Editor’s Letter – Issue 129

January 2018

Originally published in the January 2018 issue

A recent CAIA Association and UN Principles for Responsible Investment (PRI) event, hosted by Man Group, explored why and how quantitative investment managers are using ESG factors in their investment processes. The impetus comes partly from pension funds. Some 90% of them have a Responsible Investing (RI) policy, but less than 50% have formalised guidelines, with only 20% currently using ESG to guide allocations, according to Redington’s Tom Wake-Walker. These percentages should grow. Pension fund trustees think that incorporating ESG factors, such as climate change, into the investment process, is completely consistent with their fiduciary duty, according to HSBC Pension CIO, Mark Thompson.

The perception that discretionary investment processes are more amenable to ESG, than are quant processes, need not apply. Nearly half of assets run by Man Group’s fundamental quant unit, Man Numeric, have an ESG component, and the firm has been employing ESG factors since the mid-1990s, says CIO Rob Furdak.

Data is a greater challenge for quant strategies however, as many are exposed to thousands of companies: far more than some discretionary strategies. Man Numeric combines data from specialist providers (such as MSCI, Trucost and Sustainalytics) with its own analysis of new and unstructured data. Albertus Rigter of LGT Capital Partners notes that ESG data is not always as clean as he would wish, partly as some companies do not disclose enough detail. Systematica’s Gregoire Dooms sees very limited standardisation in ESG data but does not judge it to be any worse than other datasets such as financial statements. Louise Dudley of Hermes Investment Management finds data quality is generally improving and is often better in the UK.

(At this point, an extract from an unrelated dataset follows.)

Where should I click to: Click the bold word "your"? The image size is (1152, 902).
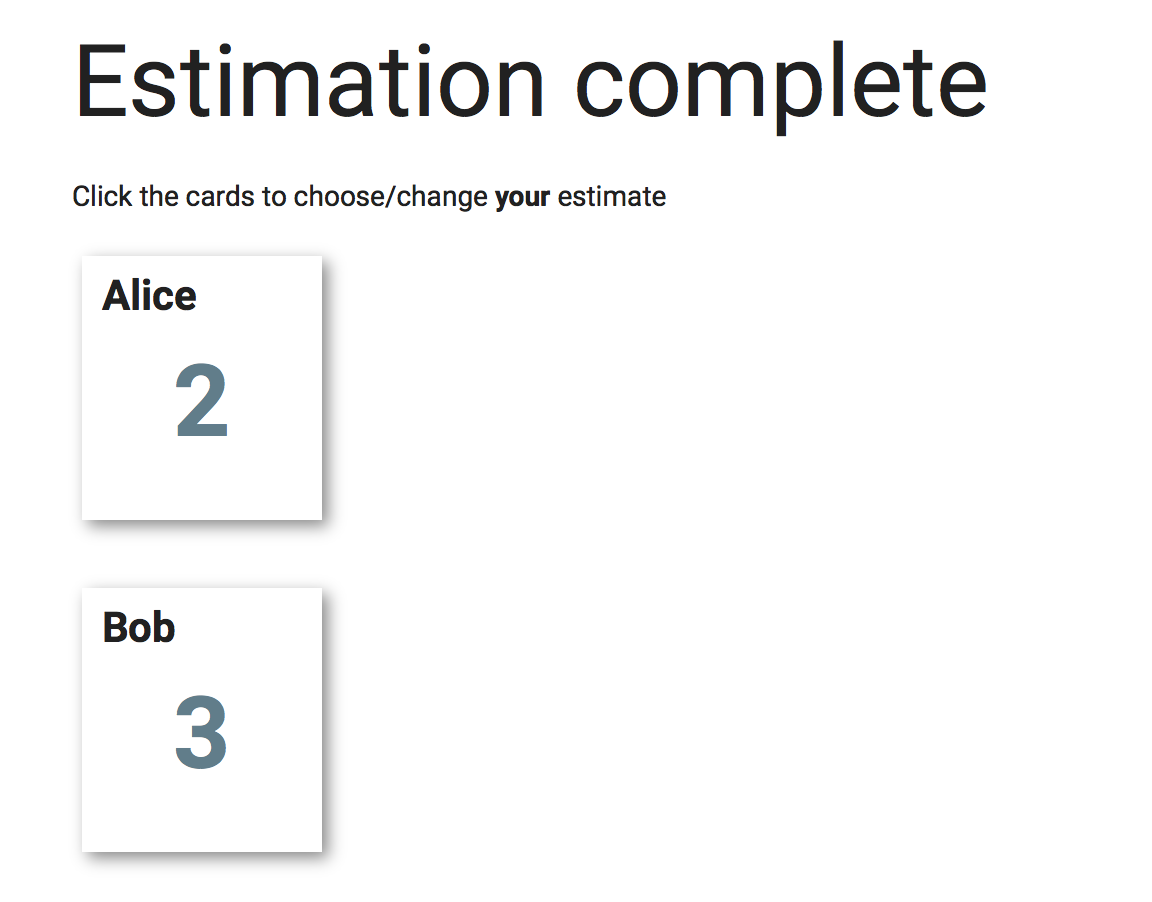point(522,197)
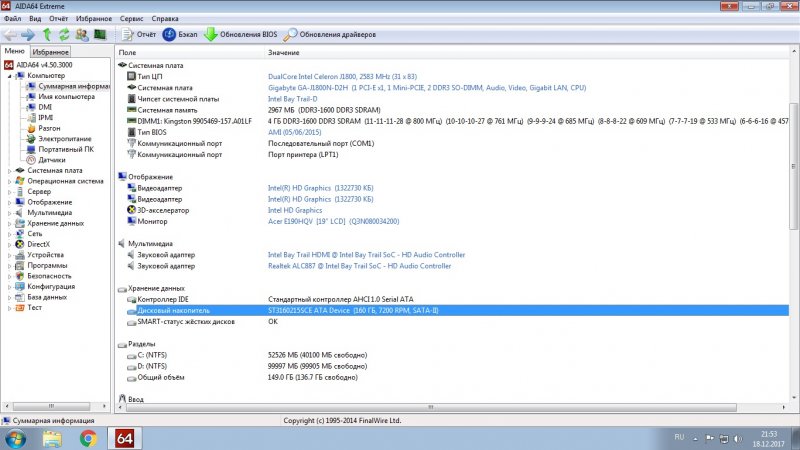Click the green Up arrow toolbar icon
800x450 pixels.
point(46,35)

Albourne Partners is expanding its ESG questionnaires from manager level to fund level. Albourne’s Avgustina Sarkizova observes that firms may start with vendor ESG ratings; then move onto separate ratings for the ‘E’, ‘S’, and ‘G’ components, before developing more granular ESG approaches that hone and refine data into hundreds of ESG signals. Dr Damian Borth, of the German Research Centre for Artificial Intelligence (DKFI), is applying deep learning, machine learning and semantic techniques to define ratings. He also uses public satellite data to measure deforestation. AQR’s Lukasz Pomoroski argues that managers need to dig deeper and unearth information such as non-public data on corporate governance, to glean stronger insights.

RobecoSAM’s Ruben Feldman suggests that ESG factors usually correlate with the quality style factor in equity investing and prefers to look at the rate of change: identifying ESG improvers.

Systematica can short stocks with negative ESG scores while other managers simply exclude them from their entire investment universe

Applying ESG to macro investing in currencies, bonds or commodities is different from single corporate securities. Man Group’s Antoine Forterre points out that World Bank rankings can be used for some macro markets.

Clearly, a proliferation of diverse approaches is rapidly evolving. The Hedge Fund Journal expects to publish more interviews and contributed articles on ESG and quant.